Coinbase is always gonna be tricky, their transaction costs for buying BTC are, to put it bluntly, fucking horrendous.
In regards to your comments on not having to pay the fee, there are some wallets that allow you to pick the priority of your transaction, one that springs to mind is IndieSquare Wallet. Bear in mind this will affect the way your transaction goes through, speed wise.
Hope I actually answered your questions on this, sorry for my intial comment. If you have any more q's, just holla. I can either answer them, or get someone with more knowledge than I to answer them.
However, in the interest of getting you to fall in love with Crypto, please, buy a small amount of LTC, transfer it, pay the fractional charges and be blown away. If you aren't impressed by it, I will be surprised.
Also, how long would it take you to send money between the EU and USA? With Bitcoin it's pretty much instantly with only a flat $5-ish fee. Centralized options such as Paypal or Western Union are far inferior in this use case.
I didn't particularly care before, but the more and more I've read, the less sense it makes. At this point, almost all miners (people running the equipment that keeps the network safe and operational) have decided to switch to larger blocks, "hard forking". This will be fun to watch. The "core" people are insisting the miners rebrand and break backwards compatibility so it doesn't hurt their main, small block chain.
That's not to say these other solutions are terrible, when they end up existing. But artificially restricting Bitcoin and driving up fees while slowing transactions down seems basically petty at this point.
Bitcoin transfers are slow and expensive so it only makes sense for large transactions. For small transfers you should use a different altcoins.
$5 worth of Bitcoin to make a single transaction using Bitcoin!
it is clearly inferior to US Dollars in every way.
Bitcoin is a scam, block chain is all hype, and everyone involved
with Cryptomania is going to look silly when the music stops and
someone has to eat the soggy biscuit.
Here is an idea for your chores, make your own family coin on Ethereum, make an exchange rate that the family pays to the kids, etc.. (1 family coin for $1) then you now have a decentralized home currency that will cost a few cents to move.
Or if you're not interested in a funky project like that, just use Ethereum for now instead of BTC for micro transactions. I regularly pay 5 cents to move money around in Ethereum.
I do believe both BTC and ETH have bright futures.
Just because something is expensive, doesn't make it a scam. It is also important to note that Bitcoin is a free market. Unlike Apple which sets the prices of a Macbook, demand set the price for the bitcoin blockchain space.
Why did you assume that bitcoin transactions are free? or should be free?
Eh, maybe it means the p2p electronic cash doesn't need pitching. It is already there and successful.
People talk about bitcoin like it needs to be cheap, solve a problem, be non-volatile. The truth is, the crypto market is $100bn+ big and doesn't seem to care much.
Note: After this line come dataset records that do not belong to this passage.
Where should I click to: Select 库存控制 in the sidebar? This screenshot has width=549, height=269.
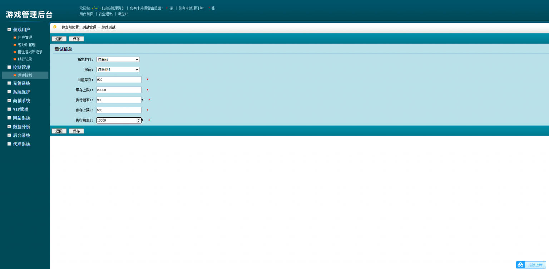(25, 75)
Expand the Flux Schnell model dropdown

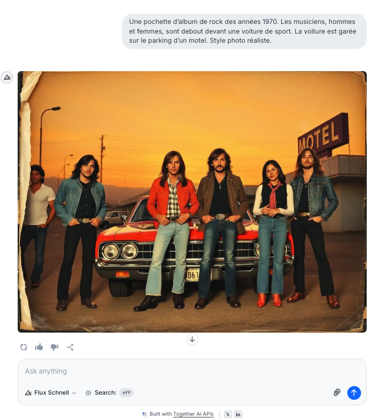51,392
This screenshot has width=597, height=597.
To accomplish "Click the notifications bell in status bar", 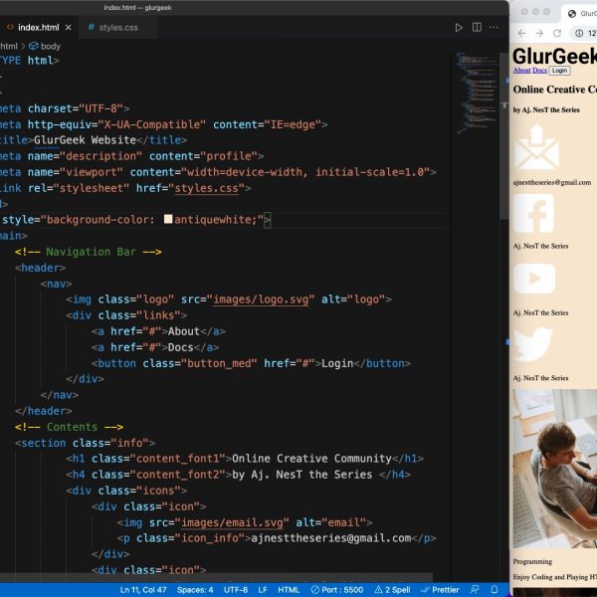I will click(495, 590).
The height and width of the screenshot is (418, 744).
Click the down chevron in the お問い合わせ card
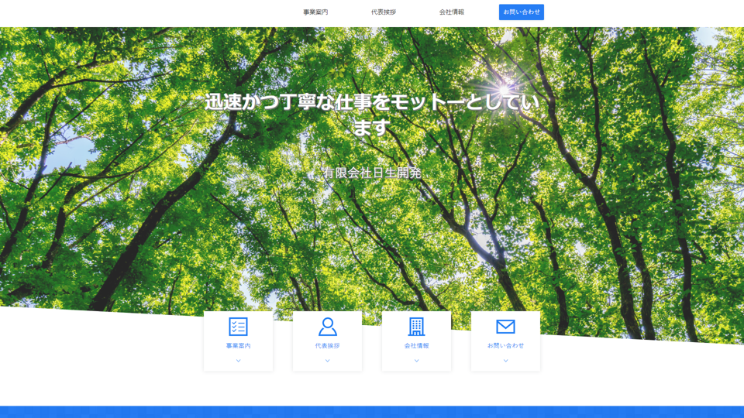point(505,361)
So I've looked in other jurisdictions but I've had huge problems finding the right country to do it in.
The last time I tried I got scammed by a Corporate Service Provider in the Isle of Mann that went out of business about a month after I sent them $$.
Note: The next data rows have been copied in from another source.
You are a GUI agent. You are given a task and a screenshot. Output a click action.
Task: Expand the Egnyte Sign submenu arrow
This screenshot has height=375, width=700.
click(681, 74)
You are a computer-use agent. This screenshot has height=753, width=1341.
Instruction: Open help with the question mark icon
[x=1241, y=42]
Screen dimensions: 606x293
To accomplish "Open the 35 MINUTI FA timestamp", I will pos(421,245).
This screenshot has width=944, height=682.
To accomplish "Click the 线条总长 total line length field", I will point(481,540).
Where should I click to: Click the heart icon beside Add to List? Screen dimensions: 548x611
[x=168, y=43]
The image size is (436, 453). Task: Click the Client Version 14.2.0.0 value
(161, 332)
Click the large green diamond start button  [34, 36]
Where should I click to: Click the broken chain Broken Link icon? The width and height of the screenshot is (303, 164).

If anyone is looking for a co-founder in this space, and is interested in having a chat, email is in my profile.
It would need to be regulated though - to reduce scams, and also because regulators wouldn't allow tokens that are securities (shares in a company) unless it's regulated. That part, to me, feels like it will take a long time - would require changing legislation.
Your implied point is true though. I'd trust YCombinator to pay out their tokens as long as they don't go bankrupt.
While it's all nice and fuzzy now, it seems to me that the recipients of the ICOs funds can do as they please with the money.
They are structured this way as an attempt to avoid the securities regulations.
It's an interesting solution to the problem. Securities regulations are setup so that investors have a chance at a return. They are intended to prevent the situation where companies raise funds, and don't return value to the investor.
So the sponsor of the ICO just says, no worries, we're not even promising an effort at returning value to investors!
It's unclear how this is going to play out from a regulatory point of view. It is clear, however, that the chance of these companies generating real value and returning it to the token holders is close to zero.
My guess is that most people putting their money down recognize, at least on some level, that they are joining a ponzi scheme. People love to gamble.
If you create a cryptotoken that has a real business purpose and sell it with the expectation that it will be redeemable for that purpose (basically selling gift cards for a service that doesn't exist yet), and a secondary market forms that appears to believe that the tokens are stock and trades them accordingly, are you guilty of securities fraud? What if you never actually develop that service, would that impact your case? If so, how do you distinguish between something that was a ponzi from the start and a mismanaged project that failed to deliver?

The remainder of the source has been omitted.